Problem statement: Print the data that follows exactly as it stands, from its first line through the line containing "Go to next week", and stop there.

Record set:
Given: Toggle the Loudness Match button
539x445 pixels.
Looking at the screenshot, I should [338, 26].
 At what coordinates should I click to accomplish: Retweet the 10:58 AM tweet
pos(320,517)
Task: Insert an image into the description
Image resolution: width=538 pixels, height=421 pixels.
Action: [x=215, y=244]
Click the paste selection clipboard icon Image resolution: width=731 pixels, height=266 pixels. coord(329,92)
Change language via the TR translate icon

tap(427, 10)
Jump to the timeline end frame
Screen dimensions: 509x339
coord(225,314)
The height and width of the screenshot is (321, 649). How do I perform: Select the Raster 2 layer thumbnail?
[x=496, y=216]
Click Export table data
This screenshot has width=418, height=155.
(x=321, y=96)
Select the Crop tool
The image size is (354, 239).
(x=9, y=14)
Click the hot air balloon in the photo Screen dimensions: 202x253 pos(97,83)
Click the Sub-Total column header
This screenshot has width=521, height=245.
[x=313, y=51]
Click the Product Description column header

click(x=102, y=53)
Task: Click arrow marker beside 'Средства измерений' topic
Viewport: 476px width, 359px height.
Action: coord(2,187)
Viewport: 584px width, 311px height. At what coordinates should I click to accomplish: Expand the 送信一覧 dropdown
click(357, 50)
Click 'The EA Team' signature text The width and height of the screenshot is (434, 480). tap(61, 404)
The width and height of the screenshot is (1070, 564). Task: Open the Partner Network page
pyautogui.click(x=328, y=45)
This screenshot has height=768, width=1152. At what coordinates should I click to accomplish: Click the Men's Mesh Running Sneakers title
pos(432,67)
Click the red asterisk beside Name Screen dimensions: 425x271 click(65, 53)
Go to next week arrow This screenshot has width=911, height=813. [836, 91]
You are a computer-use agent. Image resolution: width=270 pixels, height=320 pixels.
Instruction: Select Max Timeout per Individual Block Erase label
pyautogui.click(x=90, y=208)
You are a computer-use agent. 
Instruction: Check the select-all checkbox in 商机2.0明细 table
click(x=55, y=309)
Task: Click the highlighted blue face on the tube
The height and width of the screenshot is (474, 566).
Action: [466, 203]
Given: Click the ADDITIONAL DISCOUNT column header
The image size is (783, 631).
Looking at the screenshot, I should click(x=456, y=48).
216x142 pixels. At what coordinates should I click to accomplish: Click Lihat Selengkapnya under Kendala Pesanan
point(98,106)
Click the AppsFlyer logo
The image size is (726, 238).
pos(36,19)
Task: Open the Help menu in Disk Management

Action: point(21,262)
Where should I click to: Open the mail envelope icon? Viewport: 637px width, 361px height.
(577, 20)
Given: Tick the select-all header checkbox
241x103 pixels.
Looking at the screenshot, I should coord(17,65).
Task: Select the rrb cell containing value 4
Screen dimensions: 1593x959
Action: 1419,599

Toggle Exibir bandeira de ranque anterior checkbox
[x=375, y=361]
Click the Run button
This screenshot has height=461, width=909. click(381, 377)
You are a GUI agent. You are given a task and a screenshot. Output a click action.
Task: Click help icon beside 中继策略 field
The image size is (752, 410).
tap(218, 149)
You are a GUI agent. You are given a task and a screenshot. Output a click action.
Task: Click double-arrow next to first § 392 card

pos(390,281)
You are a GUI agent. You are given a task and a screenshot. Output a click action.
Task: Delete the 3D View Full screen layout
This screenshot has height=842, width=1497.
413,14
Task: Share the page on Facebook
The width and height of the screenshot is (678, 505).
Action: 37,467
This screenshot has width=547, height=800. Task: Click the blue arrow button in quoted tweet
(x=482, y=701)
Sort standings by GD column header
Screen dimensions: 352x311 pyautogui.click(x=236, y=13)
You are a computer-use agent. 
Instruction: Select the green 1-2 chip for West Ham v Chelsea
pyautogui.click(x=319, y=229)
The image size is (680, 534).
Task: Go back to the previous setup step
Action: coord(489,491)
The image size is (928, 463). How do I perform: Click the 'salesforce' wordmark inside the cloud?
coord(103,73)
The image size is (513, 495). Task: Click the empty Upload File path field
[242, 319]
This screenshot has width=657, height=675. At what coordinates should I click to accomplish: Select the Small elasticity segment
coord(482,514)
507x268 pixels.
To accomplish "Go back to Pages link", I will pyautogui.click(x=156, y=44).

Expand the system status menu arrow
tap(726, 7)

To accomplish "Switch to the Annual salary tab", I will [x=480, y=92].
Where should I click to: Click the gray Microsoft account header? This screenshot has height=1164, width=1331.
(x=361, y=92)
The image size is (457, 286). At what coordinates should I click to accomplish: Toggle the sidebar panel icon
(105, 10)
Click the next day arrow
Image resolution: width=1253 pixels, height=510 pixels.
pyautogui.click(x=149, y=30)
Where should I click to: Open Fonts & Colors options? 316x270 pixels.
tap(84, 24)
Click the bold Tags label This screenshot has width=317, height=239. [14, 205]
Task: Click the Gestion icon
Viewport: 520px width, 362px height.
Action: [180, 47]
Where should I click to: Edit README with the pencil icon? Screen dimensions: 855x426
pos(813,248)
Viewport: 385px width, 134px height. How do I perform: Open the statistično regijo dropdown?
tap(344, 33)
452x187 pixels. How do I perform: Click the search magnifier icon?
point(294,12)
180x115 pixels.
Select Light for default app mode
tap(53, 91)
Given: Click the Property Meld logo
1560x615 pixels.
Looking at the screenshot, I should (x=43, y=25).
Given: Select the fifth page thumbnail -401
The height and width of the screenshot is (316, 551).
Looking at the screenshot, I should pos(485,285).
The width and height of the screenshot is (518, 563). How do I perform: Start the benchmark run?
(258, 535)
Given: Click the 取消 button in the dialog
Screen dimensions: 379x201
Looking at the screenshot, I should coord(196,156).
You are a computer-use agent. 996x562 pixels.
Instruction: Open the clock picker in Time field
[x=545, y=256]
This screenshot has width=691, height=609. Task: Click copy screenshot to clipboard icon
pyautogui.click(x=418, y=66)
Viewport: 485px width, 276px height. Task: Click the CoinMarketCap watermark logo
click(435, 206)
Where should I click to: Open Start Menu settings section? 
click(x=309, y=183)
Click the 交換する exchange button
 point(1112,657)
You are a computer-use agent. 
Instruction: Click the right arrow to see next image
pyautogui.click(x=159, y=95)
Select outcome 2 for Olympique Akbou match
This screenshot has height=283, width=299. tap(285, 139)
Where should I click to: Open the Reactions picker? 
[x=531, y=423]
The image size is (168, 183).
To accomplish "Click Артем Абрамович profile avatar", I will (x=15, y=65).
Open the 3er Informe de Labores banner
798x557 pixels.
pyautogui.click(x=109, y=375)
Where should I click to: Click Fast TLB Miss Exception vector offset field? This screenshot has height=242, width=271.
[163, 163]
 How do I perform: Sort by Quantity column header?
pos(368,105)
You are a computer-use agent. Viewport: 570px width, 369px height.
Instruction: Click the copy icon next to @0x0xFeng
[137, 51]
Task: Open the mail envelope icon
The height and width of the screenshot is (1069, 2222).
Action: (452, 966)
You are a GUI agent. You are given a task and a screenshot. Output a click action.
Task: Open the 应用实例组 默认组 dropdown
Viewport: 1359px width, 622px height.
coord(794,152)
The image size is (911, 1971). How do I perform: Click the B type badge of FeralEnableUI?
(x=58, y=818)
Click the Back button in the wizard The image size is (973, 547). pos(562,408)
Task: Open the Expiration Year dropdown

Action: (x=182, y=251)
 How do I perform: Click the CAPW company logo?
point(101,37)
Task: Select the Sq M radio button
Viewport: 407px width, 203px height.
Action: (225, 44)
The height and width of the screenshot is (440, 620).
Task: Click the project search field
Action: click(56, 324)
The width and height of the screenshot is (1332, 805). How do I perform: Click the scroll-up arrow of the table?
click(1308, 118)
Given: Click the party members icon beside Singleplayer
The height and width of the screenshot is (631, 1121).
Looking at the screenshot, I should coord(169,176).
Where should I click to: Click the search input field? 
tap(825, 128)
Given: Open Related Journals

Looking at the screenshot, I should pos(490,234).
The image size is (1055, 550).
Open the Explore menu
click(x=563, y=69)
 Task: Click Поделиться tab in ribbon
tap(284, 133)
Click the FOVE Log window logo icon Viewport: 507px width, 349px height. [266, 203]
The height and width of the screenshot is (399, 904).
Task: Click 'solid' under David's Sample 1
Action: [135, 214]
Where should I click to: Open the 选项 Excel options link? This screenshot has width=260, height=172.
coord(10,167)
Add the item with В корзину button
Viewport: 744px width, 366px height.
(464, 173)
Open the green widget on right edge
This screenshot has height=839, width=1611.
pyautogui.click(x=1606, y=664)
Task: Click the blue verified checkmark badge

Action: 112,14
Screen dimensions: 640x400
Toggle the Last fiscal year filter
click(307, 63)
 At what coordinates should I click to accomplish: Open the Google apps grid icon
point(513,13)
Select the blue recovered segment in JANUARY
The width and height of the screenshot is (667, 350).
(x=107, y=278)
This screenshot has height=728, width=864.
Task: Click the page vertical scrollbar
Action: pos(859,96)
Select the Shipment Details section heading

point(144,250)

Answer space:
Given: Toggle the Loudness Match button
539x445 pixels.
Looking at the screenshot, I should [338, 26].
 At what coordinates should I click to accomplish: Retweet the 10:58 AM tweet
pos(320,517)
Task: Insert an image into the description
Image resolution: width=538 pixels, height=421 pixels.
Action: [x=215, y=244]
Click the paste selection clipboard icon Image resolution: width=731 pixels, height=266 pixels. coord(329,92)
Change language via the TR translate icon

tap(427, 10)
Jump to the timeline end frame
Screen dimensions: 509x339
coord(225,314)
The height and width of the screenshot is (321, 649). How do I perform: Select the Raster 2 layer thumbnail?
[x=496, y=216]
Click Export table data
This screenshot has width=418, height=155.
(x=321, y=96)
Select the Crop tool
The image size is (354, 239).
(x=9, y=14)
Click the hot air balloon in the photo Screen dimensions: 202x253 pos(97,83)
Click the Sub-Total column header
This screenshot has width=521, height=245.
[x=313, y=51]
Click the Product Description column header

click(x=102, y=53)
Task: Click arrow marker beside 'Средства измерений' topic
Viewport: 476px width, 359px height.
Action: coord(2,187)
Viewport: 584px width, 311px height. At what coordinates should I click to accomplish: Expand the 送信一覧 dropdown
click(357, 50)
Click 'The EA Team' signature text The width and height of the screenshot is (434, 480). tap(61, 404)
The width and height of the screenshot is (1070, 564). Task: Open the Partner Network page
pyautogui.click(x=328, y=45)
This screenshot has height=768, width=1152. At what coordinates should I click to accomplish: Click the Men's Mesh Running Sneakers title
pos(432,67)
Click the red asterisk beside Name Screen dimensions: 425x271 click(65, 53)
Go to next week arrow This screenshot has width=911, height=813. [836, 91]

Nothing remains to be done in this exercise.